Sandeep Parekh tells me that my posting yesterday is not quite clear. So let me restate my views differently.
- I think we should move towards capital account convertibility much faster and much more boldly than the CAC 2.0 report suggests. A freely convertible currency by 2010 should be the goal.
- I believe that it is impossible to ban Participatory Notes (PNs)
when portfolio investment is opened up to non institutional
investors. This is because:
- The PN is traded between foreigners outside India
- If neither party to the PN is an FII, then the PN does not involve any party who is regulated by or registered with an Indian regulator. Compliance with a KYC norm is not the same as acceptance of regulatory jurisdiction.
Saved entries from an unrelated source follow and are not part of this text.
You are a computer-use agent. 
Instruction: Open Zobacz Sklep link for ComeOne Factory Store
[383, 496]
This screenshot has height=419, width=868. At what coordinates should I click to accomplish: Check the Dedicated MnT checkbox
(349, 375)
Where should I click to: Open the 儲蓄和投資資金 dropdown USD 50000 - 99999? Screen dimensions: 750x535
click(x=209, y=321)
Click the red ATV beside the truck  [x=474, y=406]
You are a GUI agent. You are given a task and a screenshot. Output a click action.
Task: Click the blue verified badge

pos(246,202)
- The PN is a cash settled OTC derivative that does not require any money or securities to change hands in India.
- Even if for a moment one can think up a legal theory that creates jurisdiction, it is infeasible to exercise such jurisdiction. It is one thing to threaten to prosecute 500 FIIs. It is another thing to do that with 50,000 non institutional investors who do not even have a home country regulator.
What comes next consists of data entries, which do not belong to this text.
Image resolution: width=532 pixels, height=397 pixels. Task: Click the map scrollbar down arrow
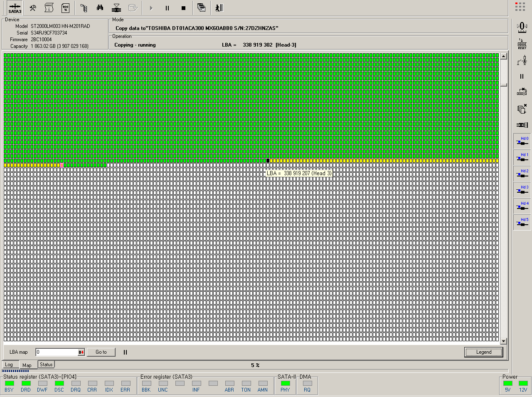[x=504, y=341]
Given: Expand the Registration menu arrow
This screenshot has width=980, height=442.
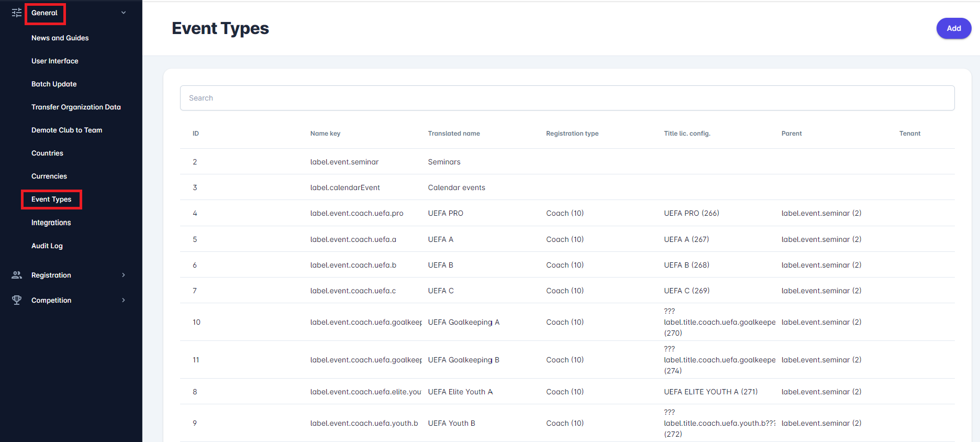Looking at the screenshot, I should 124,275.
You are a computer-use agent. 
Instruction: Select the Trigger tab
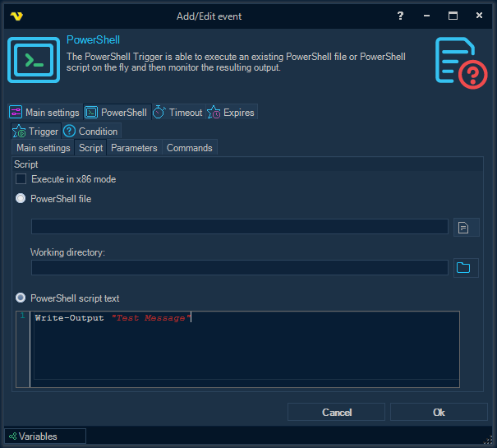tap(35, 132)
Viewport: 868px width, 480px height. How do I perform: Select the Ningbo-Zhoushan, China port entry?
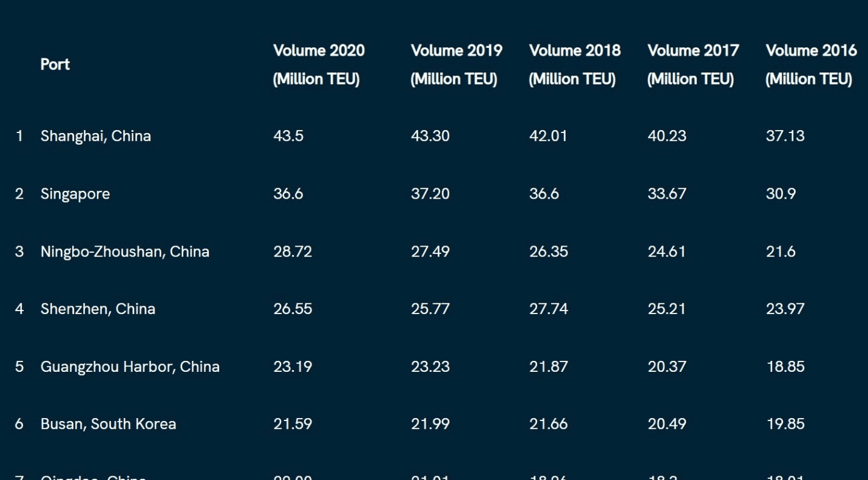[x=124, y=251]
- In an FII oriented regime where only a select few can invest in India, the regulation of PNs serves to prevent others from getting a back door entry. In the proposed regime where any body can come in through the front door, I do not understand why the government should go to great lengths to prevent anybody trying the back door. The whole debate about PNs makes sense only if the FII regime continues. The moment that is diluted, the case against PNs vanishes.